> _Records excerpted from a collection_
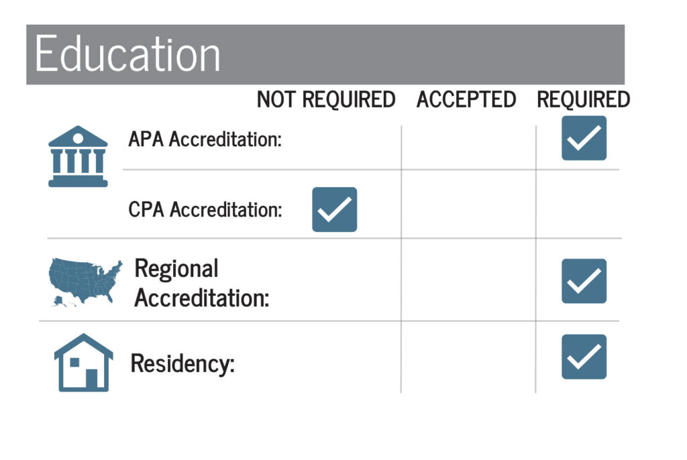Click the CPA Accreditation label
The image size is (687, 460).
(x=205, y=209)
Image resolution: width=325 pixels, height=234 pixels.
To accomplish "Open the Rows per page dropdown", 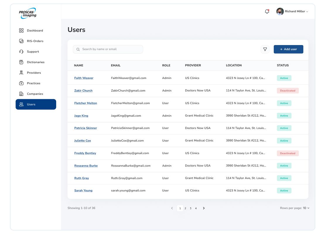I will 306,208.
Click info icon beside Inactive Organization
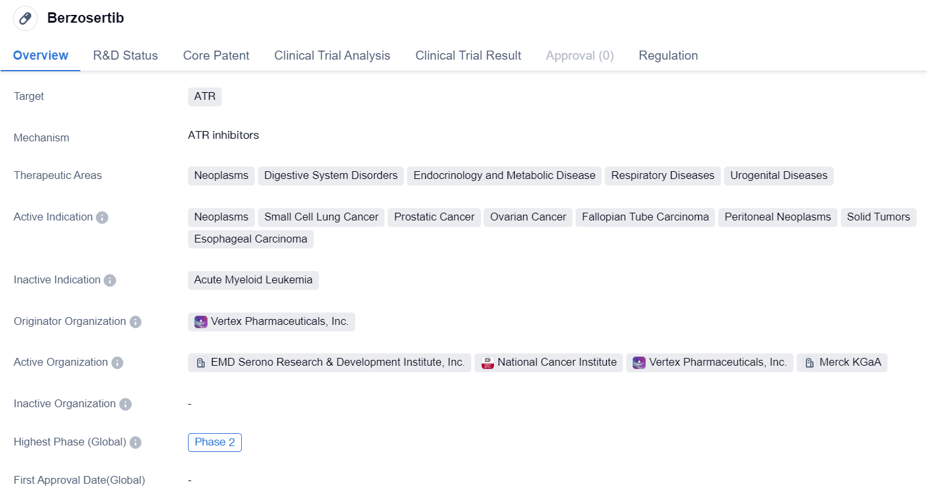Screen dimensions: 927x498 pos(125,404)
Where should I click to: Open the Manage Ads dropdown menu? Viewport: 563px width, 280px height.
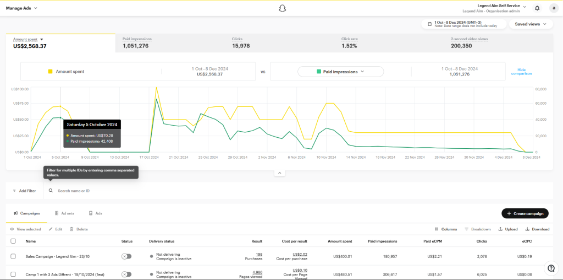[x=26, y=8]
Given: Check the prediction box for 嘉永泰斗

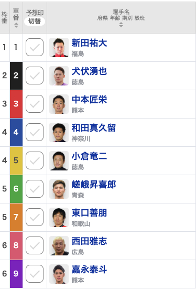Looking at the screenshot, I should click(35, 274).
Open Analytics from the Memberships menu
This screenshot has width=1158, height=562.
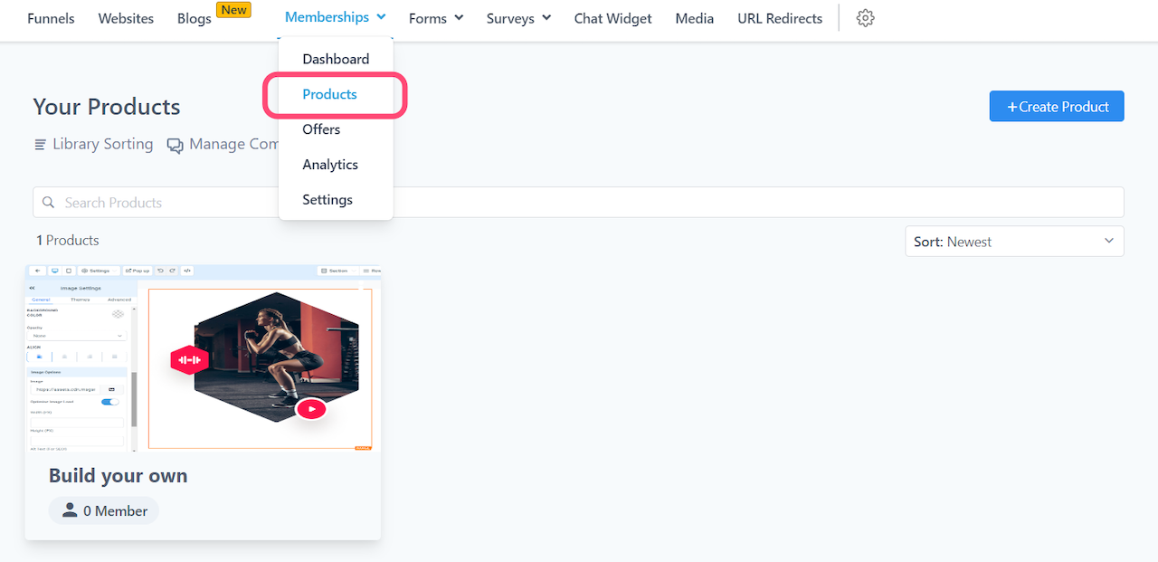pos(330,165)
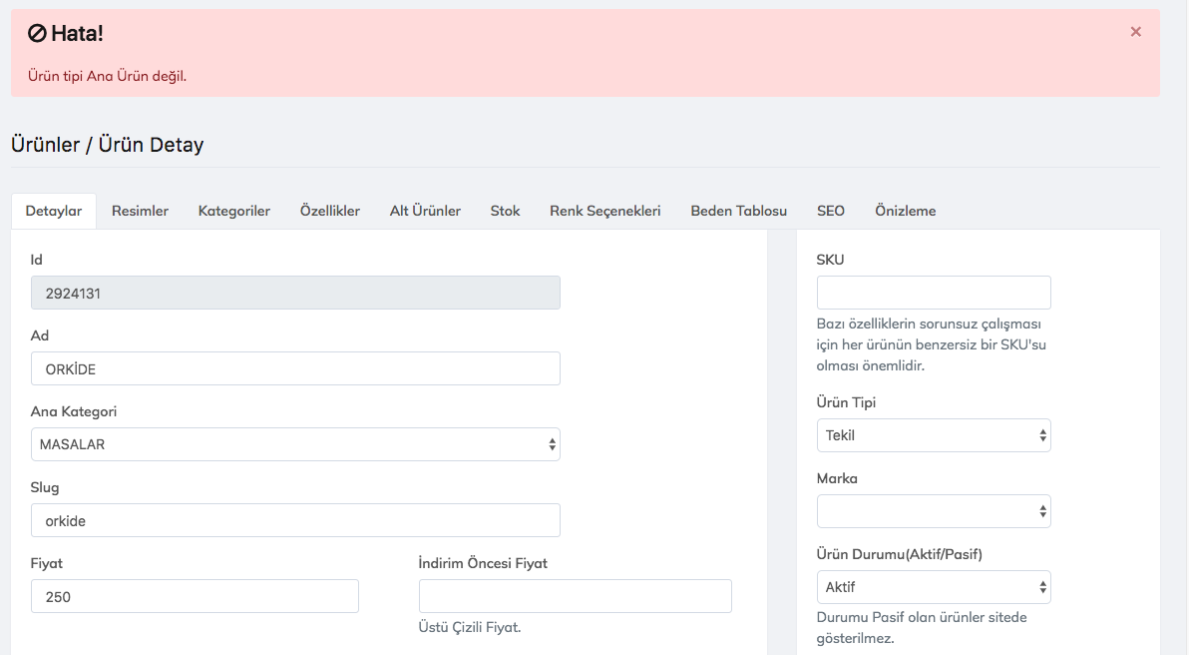
Task: Open the Resimler tab
Action: click(140, 211)
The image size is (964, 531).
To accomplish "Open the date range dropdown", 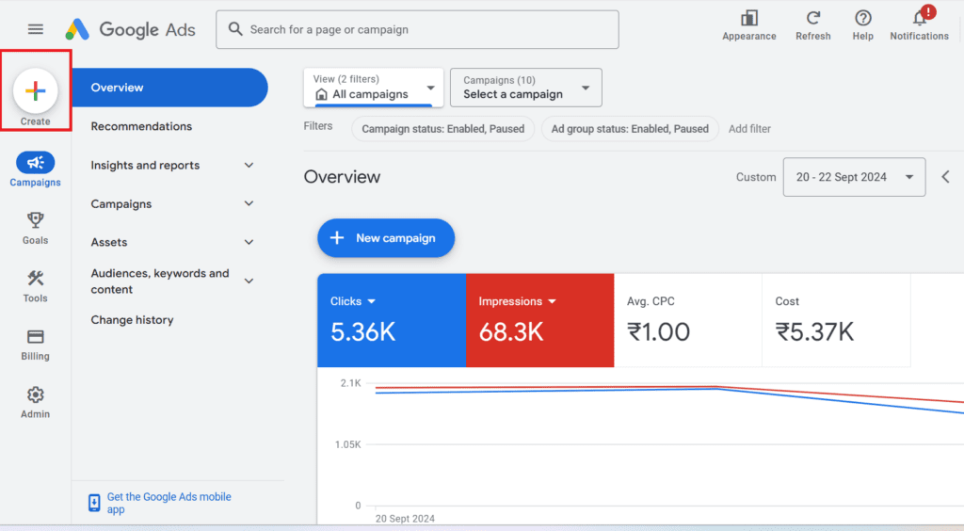I will (x=853, y=177).
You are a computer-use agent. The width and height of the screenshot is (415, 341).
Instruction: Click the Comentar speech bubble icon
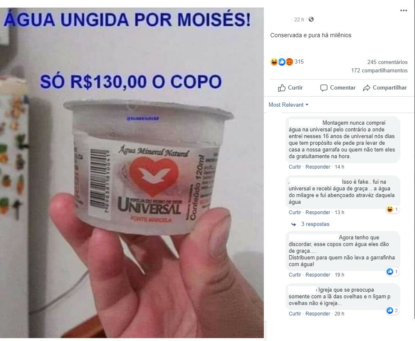pos(324,88)
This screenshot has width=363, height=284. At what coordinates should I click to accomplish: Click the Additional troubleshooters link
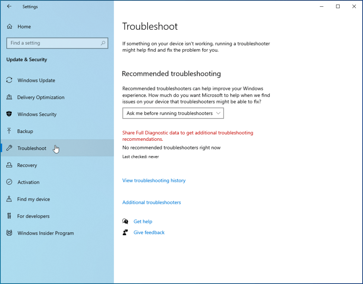(x=151, y=202)
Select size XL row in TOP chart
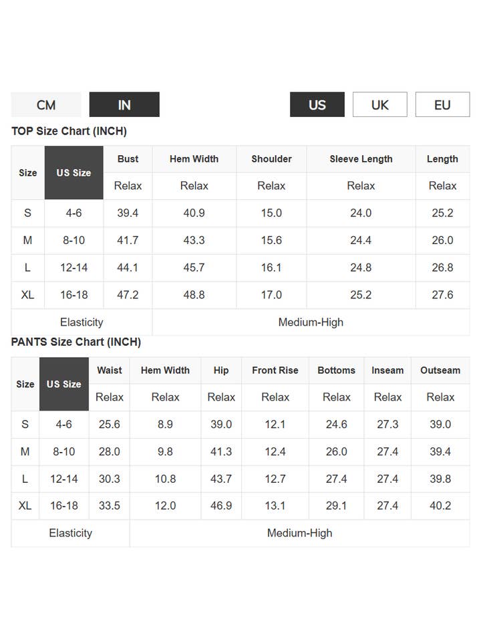481x642 pixels. coord(27,295)
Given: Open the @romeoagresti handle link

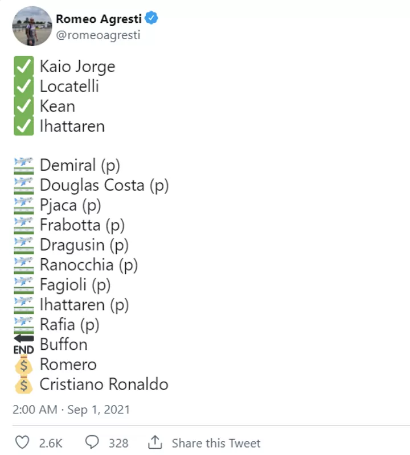Looking at the screenshot, I should click(x=98, y=35).
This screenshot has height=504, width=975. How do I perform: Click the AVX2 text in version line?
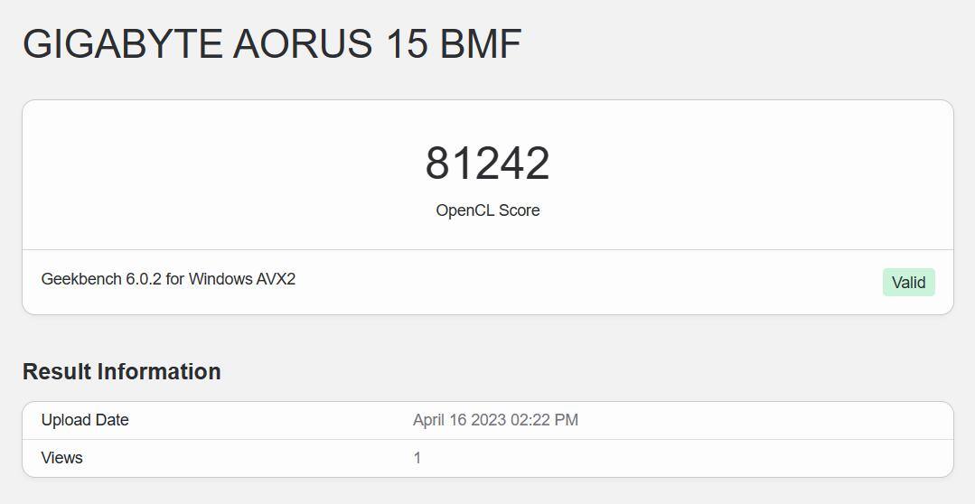click(276, 279)

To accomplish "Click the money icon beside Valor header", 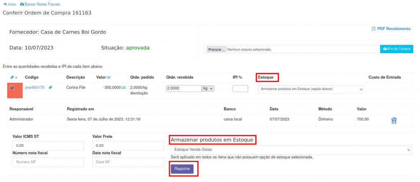I will 109,77.

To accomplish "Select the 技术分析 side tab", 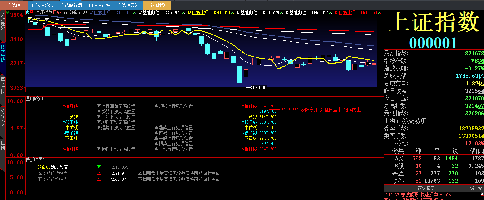I will (x=3, y=54).
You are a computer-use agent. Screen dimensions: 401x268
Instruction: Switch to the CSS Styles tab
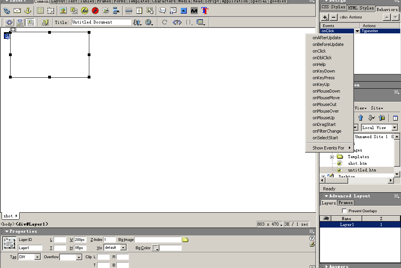point(333,7)
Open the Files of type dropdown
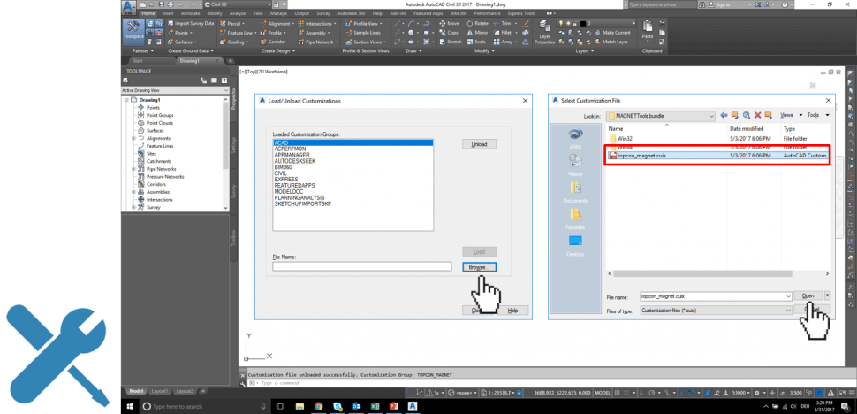Image resolution: width=857 pixels, height=414 pixels. click(788, 311)
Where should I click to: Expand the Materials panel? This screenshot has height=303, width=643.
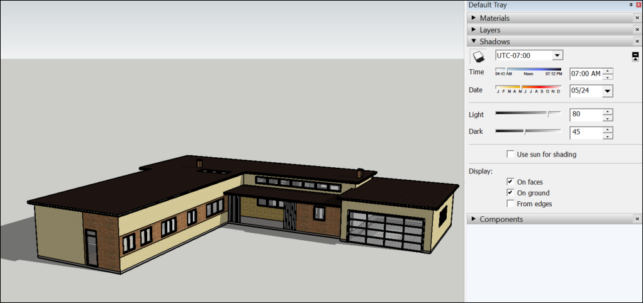(x=473, y=18)
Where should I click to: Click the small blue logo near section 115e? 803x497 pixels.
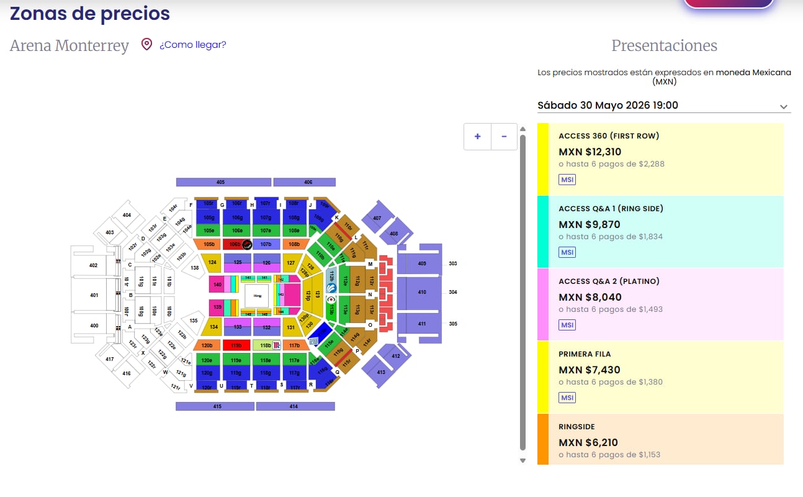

> _WHAT YOU WILL DO_
Look over the records above and copy each line that includes the string "agent".

> _TASK OUTPUT_
You are a computer-use agent. The width and height of the screenshot is (415, 341).
You are a computer-use agent. Screen dimensions: 401x268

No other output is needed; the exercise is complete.